After giving birth, many people feel a strong desire to reconnect with their bodies but often wonder what the best way is. When is it safe to exercise after birth? What kind of workouts are okay postpartum? And how do you rebuild strength without pushing too hard, too soon?
Why Postpartum Exercise Is About Recovery, Not “Bouncing Back”
Exercise after birth isn't about "getting your body back" (because your body never left you). It's about:
- Supporting pelvic floor and core recovery
- Boosting circulation and healing
- Improving mood and reducing anxiety or postnatal depression
- Increasing strength and energy for daily baby care
- Reconnecting with your body in a new way
When Can You Start Exercising After Giving Birth?

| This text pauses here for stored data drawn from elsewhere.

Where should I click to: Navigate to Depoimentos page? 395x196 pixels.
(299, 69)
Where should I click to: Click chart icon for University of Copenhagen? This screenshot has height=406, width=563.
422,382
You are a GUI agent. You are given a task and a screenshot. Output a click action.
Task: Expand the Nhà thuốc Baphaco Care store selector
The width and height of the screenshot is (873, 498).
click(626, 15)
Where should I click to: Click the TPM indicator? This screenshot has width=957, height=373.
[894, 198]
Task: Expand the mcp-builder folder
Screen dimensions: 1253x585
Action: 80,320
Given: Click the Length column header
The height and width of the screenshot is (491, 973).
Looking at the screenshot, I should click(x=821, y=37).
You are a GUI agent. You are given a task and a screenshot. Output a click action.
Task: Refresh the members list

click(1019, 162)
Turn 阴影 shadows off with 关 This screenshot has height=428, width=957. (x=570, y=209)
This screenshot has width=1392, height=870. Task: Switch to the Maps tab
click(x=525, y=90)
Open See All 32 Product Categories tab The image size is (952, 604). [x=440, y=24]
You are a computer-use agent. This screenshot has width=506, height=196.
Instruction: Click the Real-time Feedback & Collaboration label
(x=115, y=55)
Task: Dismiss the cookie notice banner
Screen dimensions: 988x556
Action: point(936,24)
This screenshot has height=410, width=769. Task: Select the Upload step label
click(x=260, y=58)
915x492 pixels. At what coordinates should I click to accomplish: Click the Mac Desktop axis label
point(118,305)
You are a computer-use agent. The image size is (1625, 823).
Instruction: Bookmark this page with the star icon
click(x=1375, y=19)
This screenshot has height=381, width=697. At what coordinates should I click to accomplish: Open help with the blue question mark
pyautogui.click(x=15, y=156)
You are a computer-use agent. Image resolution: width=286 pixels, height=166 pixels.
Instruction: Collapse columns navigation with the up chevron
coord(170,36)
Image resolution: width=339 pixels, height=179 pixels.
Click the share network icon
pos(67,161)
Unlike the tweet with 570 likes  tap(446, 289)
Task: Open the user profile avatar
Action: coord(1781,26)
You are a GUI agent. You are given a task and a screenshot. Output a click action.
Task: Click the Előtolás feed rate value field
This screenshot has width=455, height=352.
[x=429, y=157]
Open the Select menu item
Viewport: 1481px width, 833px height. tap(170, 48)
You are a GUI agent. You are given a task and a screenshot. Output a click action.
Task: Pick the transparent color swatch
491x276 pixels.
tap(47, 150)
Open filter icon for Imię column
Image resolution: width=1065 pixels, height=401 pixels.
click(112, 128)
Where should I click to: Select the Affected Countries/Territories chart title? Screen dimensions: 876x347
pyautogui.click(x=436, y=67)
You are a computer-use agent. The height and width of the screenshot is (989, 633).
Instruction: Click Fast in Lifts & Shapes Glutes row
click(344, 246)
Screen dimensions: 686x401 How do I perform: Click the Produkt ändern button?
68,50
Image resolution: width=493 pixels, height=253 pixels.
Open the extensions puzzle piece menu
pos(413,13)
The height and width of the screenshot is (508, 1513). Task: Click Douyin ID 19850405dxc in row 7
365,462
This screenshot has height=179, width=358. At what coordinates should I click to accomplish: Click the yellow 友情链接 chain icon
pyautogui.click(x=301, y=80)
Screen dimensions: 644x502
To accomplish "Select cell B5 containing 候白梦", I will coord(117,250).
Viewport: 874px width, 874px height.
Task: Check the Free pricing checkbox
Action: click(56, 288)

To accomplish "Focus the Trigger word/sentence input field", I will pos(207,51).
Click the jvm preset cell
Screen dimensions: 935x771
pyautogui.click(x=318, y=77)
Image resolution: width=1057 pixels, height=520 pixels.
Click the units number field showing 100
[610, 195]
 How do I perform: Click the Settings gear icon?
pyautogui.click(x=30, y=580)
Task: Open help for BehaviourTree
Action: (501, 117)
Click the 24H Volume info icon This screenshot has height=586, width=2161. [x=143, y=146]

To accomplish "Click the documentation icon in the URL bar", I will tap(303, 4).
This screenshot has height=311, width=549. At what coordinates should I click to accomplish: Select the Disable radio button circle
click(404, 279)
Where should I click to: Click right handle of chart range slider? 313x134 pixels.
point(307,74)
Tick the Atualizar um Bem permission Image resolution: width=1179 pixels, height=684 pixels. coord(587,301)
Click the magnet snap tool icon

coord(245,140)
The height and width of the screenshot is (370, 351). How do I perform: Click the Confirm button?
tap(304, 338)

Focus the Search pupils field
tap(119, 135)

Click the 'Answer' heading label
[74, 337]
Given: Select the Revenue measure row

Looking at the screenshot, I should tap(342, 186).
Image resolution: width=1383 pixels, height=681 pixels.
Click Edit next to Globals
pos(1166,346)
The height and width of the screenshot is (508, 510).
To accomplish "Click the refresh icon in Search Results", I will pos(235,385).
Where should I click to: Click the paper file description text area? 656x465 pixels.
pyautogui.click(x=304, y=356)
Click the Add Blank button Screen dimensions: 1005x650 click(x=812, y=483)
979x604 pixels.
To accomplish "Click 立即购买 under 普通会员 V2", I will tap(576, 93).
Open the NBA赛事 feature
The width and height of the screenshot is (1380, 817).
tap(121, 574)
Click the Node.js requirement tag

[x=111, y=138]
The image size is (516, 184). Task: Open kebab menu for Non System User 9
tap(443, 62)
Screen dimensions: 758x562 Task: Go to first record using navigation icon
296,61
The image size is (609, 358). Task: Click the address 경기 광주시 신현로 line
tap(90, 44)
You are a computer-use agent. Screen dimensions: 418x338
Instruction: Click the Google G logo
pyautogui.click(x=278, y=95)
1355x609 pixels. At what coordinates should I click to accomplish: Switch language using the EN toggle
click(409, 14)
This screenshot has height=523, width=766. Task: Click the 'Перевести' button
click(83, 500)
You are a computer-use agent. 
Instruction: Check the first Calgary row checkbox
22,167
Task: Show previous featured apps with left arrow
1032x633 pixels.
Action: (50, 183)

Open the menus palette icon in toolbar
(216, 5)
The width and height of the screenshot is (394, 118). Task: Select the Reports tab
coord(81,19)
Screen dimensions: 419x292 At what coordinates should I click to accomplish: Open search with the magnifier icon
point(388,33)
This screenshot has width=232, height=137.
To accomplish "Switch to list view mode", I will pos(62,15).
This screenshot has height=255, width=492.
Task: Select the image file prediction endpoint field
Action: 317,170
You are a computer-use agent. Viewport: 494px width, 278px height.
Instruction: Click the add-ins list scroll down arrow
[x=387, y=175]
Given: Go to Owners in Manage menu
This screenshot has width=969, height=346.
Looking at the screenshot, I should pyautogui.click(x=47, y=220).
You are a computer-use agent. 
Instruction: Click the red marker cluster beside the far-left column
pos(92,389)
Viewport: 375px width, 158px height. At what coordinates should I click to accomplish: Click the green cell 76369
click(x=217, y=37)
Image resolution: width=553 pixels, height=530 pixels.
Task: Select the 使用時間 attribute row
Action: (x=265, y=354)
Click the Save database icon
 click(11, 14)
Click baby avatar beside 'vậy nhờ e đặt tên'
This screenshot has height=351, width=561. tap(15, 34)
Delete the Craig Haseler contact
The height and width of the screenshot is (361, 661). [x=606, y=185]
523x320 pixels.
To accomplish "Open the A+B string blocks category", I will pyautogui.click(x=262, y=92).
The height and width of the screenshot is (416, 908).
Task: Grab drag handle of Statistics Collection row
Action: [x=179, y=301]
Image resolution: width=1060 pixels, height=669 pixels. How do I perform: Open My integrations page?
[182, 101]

It depends on how you delivered and how you’re healing.
After a Vaginal Birth
- Gentle pelvic floor exercises can begin within days if you're comfortable
- Walking and light stretching are safe once you feel ready
- More structured exercise can usually begin after your 6–8 week postnatal check-up, with GP or physio sign-off
After a C-Section
- Healing takes longer, as it’s major abdominal surgery
- You may start with pelvic floor exercises and breathing work early on
- Avoid abdominal or high-impact exercise until at least 8–10 weeks, and only with GP clearance
Always listen to your body. Just because something is “allowed” doesn’t mean it feels right yet, and that’s okay. Go at your own pace.
Start With Your Pelvic Floor
The foundation of all postpartum movement starts with the pelvic floor - a group of muscles that support your bladder, bowel, and uterus. These muscles can weaken during pregnancy and birth, affecting continence and core stability.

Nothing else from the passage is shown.